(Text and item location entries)

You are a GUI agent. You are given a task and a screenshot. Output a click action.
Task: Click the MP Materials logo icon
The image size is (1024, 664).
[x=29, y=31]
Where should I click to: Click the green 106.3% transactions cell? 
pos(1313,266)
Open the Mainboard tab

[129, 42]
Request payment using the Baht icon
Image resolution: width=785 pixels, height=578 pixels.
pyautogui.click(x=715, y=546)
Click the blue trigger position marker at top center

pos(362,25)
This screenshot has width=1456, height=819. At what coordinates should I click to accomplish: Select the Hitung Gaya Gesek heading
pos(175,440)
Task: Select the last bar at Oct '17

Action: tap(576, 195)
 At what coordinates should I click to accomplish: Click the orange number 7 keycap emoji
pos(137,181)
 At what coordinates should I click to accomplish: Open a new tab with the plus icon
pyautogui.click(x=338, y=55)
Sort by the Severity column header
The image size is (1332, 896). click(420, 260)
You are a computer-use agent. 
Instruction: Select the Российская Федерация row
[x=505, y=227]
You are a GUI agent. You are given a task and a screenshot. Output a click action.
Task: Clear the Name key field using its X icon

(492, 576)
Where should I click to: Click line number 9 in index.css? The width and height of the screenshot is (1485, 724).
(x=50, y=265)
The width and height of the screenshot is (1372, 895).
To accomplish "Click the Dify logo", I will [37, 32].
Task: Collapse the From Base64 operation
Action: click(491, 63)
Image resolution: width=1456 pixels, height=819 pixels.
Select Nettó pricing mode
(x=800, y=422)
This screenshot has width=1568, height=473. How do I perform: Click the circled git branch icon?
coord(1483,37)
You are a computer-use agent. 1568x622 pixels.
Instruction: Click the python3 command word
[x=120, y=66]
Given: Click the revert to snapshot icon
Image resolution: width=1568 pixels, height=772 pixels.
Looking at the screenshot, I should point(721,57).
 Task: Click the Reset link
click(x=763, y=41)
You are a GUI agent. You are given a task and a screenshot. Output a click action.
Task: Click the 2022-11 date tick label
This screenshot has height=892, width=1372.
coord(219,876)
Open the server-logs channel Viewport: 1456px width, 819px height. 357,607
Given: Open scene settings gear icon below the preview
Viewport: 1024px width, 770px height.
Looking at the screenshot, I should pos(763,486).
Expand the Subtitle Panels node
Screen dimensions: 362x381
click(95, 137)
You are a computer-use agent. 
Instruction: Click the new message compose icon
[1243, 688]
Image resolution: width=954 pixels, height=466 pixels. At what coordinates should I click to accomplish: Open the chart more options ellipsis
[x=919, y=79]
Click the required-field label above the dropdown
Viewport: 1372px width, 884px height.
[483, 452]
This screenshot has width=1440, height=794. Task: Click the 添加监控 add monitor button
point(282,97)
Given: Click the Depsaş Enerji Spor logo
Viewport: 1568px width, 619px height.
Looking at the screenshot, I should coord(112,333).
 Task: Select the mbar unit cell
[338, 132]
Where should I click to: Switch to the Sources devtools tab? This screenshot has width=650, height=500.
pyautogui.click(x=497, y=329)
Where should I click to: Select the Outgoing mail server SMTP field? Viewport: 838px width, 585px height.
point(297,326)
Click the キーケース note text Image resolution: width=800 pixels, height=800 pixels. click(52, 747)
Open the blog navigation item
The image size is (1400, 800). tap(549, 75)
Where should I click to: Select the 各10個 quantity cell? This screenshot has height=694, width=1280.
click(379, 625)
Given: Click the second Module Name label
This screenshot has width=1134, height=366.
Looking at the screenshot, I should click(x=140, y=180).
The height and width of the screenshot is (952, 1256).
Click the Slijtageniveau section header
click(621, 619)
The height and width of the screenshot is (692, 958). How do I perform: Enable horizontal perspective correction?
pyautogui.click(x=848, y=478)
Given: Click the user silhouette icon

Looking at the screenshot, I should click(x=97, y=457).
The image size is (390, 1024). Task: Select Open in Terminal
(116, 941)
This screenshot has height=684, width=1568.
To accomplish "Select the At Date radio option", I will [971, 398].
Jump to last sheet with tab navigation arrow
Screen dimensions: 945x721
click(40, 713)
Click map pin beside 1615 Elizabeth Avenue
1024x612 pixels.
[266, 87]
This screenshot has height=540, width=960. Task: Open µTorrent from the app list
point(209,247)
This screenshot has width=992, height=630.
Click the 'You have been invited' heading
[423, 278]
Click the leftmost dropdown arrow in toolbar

• WHAT THE EXERCISE ASKS
Please reproduce the listing above word for word, keeping every line in its original order.

• CORRECT RESULT
You are a GUI agent. You are given a task and a screenshot. Output a click action.
Task: Click the MP Materials logo icon
The image size is (1024, 664).
[x=29, y=31]
Where should I click to: Click the green 106.3% transactions cell? 
pos(1313,266)
Open the Mainboard tab

[129, 42]
Request payment using the Baht icon
Image resolution: width=785 pixels, height=578 pixels.
pyautogui.click(x=715, y=546)
Click the blue trigger position marker at top center

pos(362,25)
This screenshot has width=1456, height=819. At what coordinates should I click to accomplish: Select the Hitung Gaya Gesek heading
pos(175,440)
Task: Select the last bar at Oct '17

Action: tap(576, 195)
 At what coordinates should I click to accomplish: Click the orange number 7 keycap emoji
pos(137,181)
 At what coordinates should I click to accomplish: Open a new tab with the plus icon
pyautogui.click(x=338, y=55)
Sort by the Severity column header
The image size is (1332, 896). click(420, 260)
You are a computer-use agent. 
Instruction: Select the Российская Федерация row
[x=505, y=227]
You are a GUI agent. You are given a task and a screenshot. Output a click action.
Task: Clear the Name key field using its X icon

(492, 576)
Where should I click to: Click line number 9 in index.css? The width and height of the screenshot is (1485, 724).
(x=50, y=265)
The width and height of the screenshot is (1372, 895).
To accomplish "Click the Dify logo", I will [37, 32].
Task: Collapse the From Base64 operation
Action: click(491, 63)
Image resolution: width=1456 pixels, height=819 pixels.
Select Nettó pricing mode
(x=800, y=422)
This screenshot has width=1568, height=473. How do I perform: Click the circled git branch icon?
coord(1483,37)
You are a computer-use agent. 1568x622 pixels.
Instruction: Click the python3 command word
[x=120, y=66]
Given: Click the revert to snapshot icon
Image resolution: width=1568 pixels, height=772 pixels.
Looking at the screenshot, I should point(721,57).
 Task: Click the Reset link
click(x=763, y=41)
You are a GUI agent. You are given a task and a screenshot. Output a click action.
Task: Click the 2022-11 date tick label
This screenshot has height=892, width=1372.
coord(219,876)
Open the server-logs channel Viewport: 1456px width, 819px height. 357,607
Given: Open scene settings gear icon below the preview
Viewport: 1024px width, 770px height.
Looking at the screenshot, I should pos(763,486).
Expand the Subtitle Panels node
Screen dimensions: 362x381
click(95, 137)
You are a computer-use agent. 
Instruction: Click the new message compose icon
[1243, 688]
Image resolution: width=954 pixels, height=466 pixels. At what coordinates should I click to accomplish: Open the chart more options ellipsis
[x=919, y=79]
Click the required-field label above the dropdown
Viewport: 1372px width, 884px height.
[483, 452]
This screenshot has width=1440, height=794. Task: Click the 添加监控 add monitor button
point(282,97)
Given: Click the Depsaş Enerji Spor logo
Viewport: 1568px width, 619px height.
Looking at the screenshot, I should coord(112,333).
 Task: Select the mbar unit cell
[338, 132]
Where should I click to: Switch to the Sources devtools tab? This screenshot has width=650, height=500.
pyautogui.click(x=497, y=329)
Where should I click to: Select the Outgoing mail server SMTP field? Viewport: 838px width, 585px height.
point(297,326)
Click the キーケース note text Image resolution: width=800 pixels, height=800 pixels. click(52, 747)
Open the blog navigation item
The image size is (1400, 800). tap(549, 75)
Where should I click to: Select the 各10個 quantity cell? This screenshot has height=694, width=1280.
click(379, 625)
Given: Click the second Module Name label
This screenshot has width=1134, height=366.
Looking at the screenshot, I should click(x=140, y=180).
The height and width of the screenshot is (952, 1256).
Click the Slijtageniveau section header
click(621, 619)
The height and width of the screenshot is (692, 958). How do I perform: Enable horizontal perspective correction?
pyautogui.click(x=848, y=478)
Given: Click the user silhouette icon

Looking at the screenshot, I should click(x=97, y=457).
The image size is (390, 1024). Task: Select Open in Terminal
(116, 941)
This screenshot has height=684, width=1568.
To accomplish "Select the At Date radio option", I will [971, 398].
Jump to last sheet with tab navigation arrow
Screen dimensions: 945x721
click(40, 713)
Click map pin beside 1615 Elizabeth Avenue
1024x612 pixels.
[266, 87]
This screenshot has height=540, width=960. Task: Open µTorrent from the app list
point(209,247)
This screenshot has width=992, height=630.
Click the 'You have been invited' heading
[423, 278]
Click the leftmost dropdown arrow in toolbar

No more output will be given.